I am, after all, a Star Wars guy at heart: I like space fairy tales with happy endings.
Which is not to say that Star Trek is without its darker moments, or flaws. I found that at times, the convenient location of Federation outposts and the patience of the villains were less believable plot devices that time-line altering black holes, but these were really my only problems with the film, and if I am willing to accept transporter beams —which would not be possible without a computer that is smarter than God — I can suspend my disbelief in favor of enjoyment.

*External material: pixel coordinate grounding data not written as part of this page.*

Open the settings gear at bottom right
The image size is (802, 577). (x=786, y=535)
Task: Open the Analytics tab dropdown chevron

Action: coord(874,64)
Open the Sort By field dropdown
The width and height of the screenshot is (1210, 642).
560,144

And as far as dark moments, one of the most controversial divergences from established cannon is also one of the most tragic moments in the movie. I almost had tears in my eyes twice while watching this film, at two times when heroes lose something irreplaceable. Let’s just say that in Star Trek, if six billion people are killed by a super weapon, it carries much more emotional weight than the Death Star destroying Alderaan.
But that’s enough of my take. Star Trek isn’t a great movie, but it’s damn fun, and I think I will be seeing it at least two more times this weekend. Make up your own damn mind if the Space:90210-vibe is too much for you. But to those who can’t let go of “established continuity” enough to enjoy a good space adventure, let me invite you to watch the original series and count the number of times writers violate continuity. Even in the second pilot, Jim Kirk’s middle initial is “R.”, not “T.”
Trust me, you’ll be able to forgive the little nits, unless it’s your goal to be nit-picky.